Going in, Smargiassi and his team knew that the 8’x20’ shipping containers would have to operate as fully stocked, fully equipped health-care clinics, featuring adaptable water and power hook-ups, climate controls, space for comprehensive care, private consultation areas, a laboratory and pharmacy, and a multitude of other crucial features.

Thankfully, the containers used are equipped to handle high wind and seismic environments. The rugged structural steel and light-gauge metal framework is strong and durable capable of withstanding up to 180 pounds per square foot of floor loading.

“There are literally an infinite number of ways these containers can be modified as long as structural integrity is built into them by reinforcement,” Smargiassi says. “We have designed the units to have foundations, footings, and connections to resist winds of 120 miles per hour.”


The most important factor when it came to energy efficiency was the employment of passive and active solar strategies. Being mindful of solar orientation can dramatically reduce the building’s energy consumption and dependence on outside sources of energy, Smargiassi says. As a result, the team built a sloped sun-shading canopy that promoted airflow, shielded the clinic, and provided shade for those outside. The canopy was equipped with a rainwater collector for both potable and non-potable water. The structures also included photovoltaic panels that generate electricity using a bidirectional inverter and battery charger.

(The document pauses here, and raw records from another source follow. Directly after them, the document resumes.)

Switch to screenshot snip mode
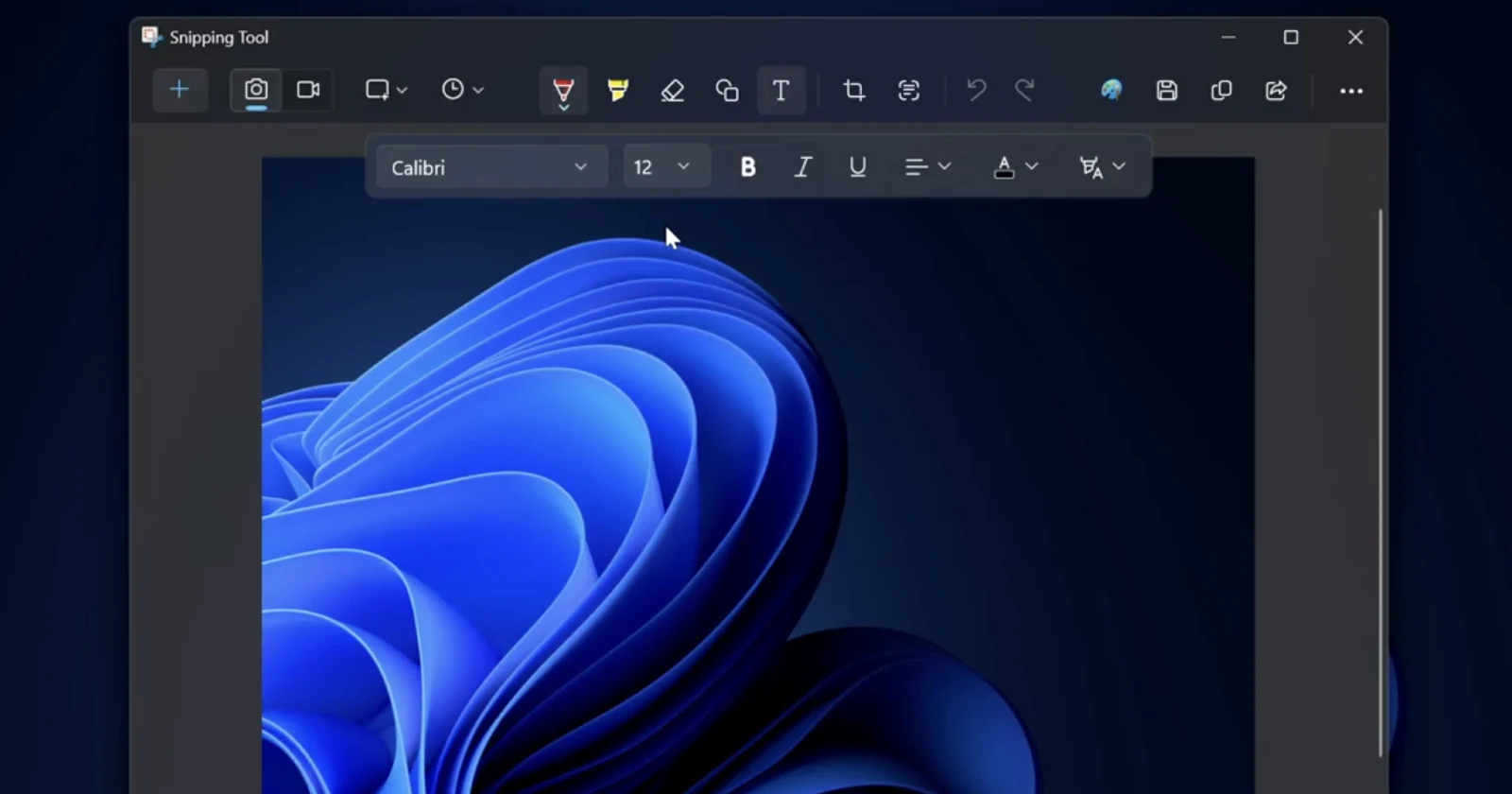 (x=256, y=90)
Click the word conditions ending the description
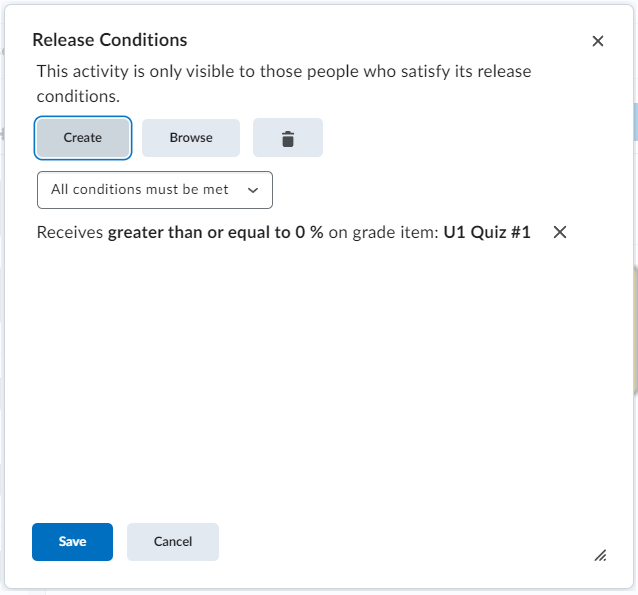This screenshot has width=638, height=595. point(78,96)
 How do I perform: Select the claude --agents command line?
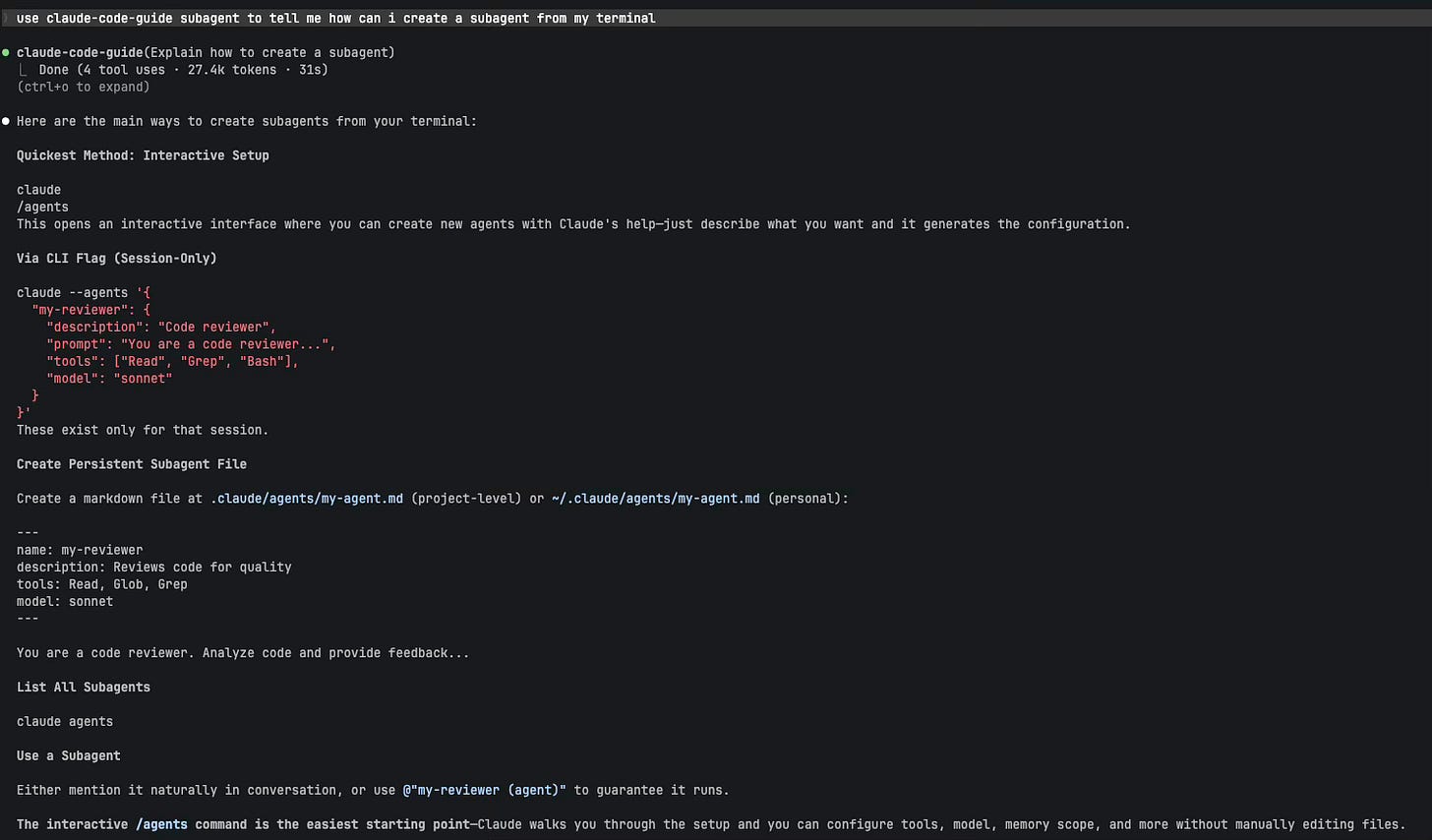(x=83, y=292)
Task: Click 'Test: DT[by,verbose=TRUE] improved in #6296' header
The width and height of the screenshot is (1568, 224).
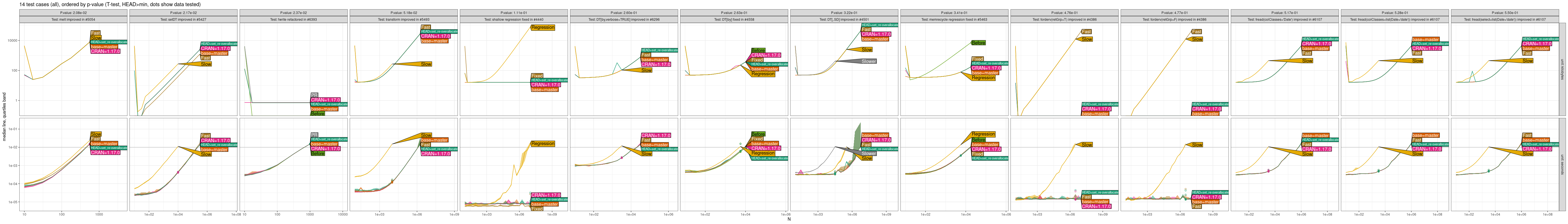Action: 624,20
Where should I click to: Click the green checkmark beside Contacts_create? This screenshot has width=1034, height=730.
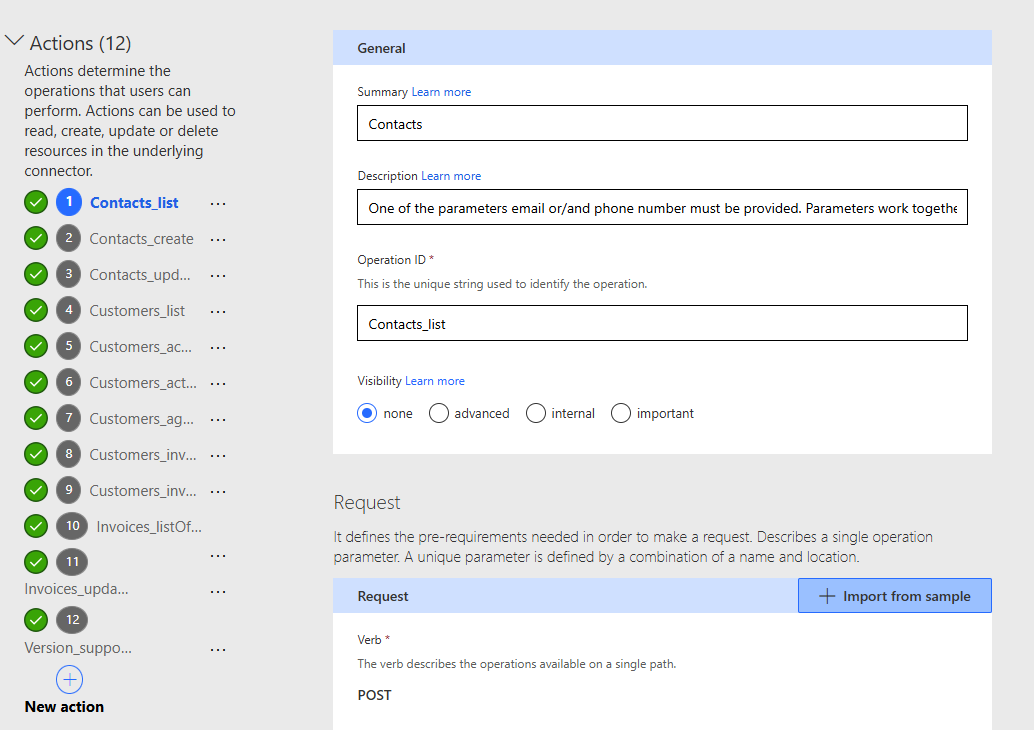point(35,238)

The containers’ most impressive feature, however, is the Super Therm ceramic coating by Superior Products, which is inspired by ceramic tiles used by NASA. The ceramic-based, water-borne, insulating coating was designed to block heat load, moisture penetration, and air infiltration, and it simultaneously reflects ultraviolet, visual, and infrared rays, thus keeping the building cooler than with traditional insulation. “Why use traditional fiberglass insulation to slow the transfer of heat into the building when you can just prevent heat from entering the building in the first place?” Smargiassi says. The coating will reflect up to 95 percent of solar radiation. The first of the Erongo container clinics are expected to be operational this year.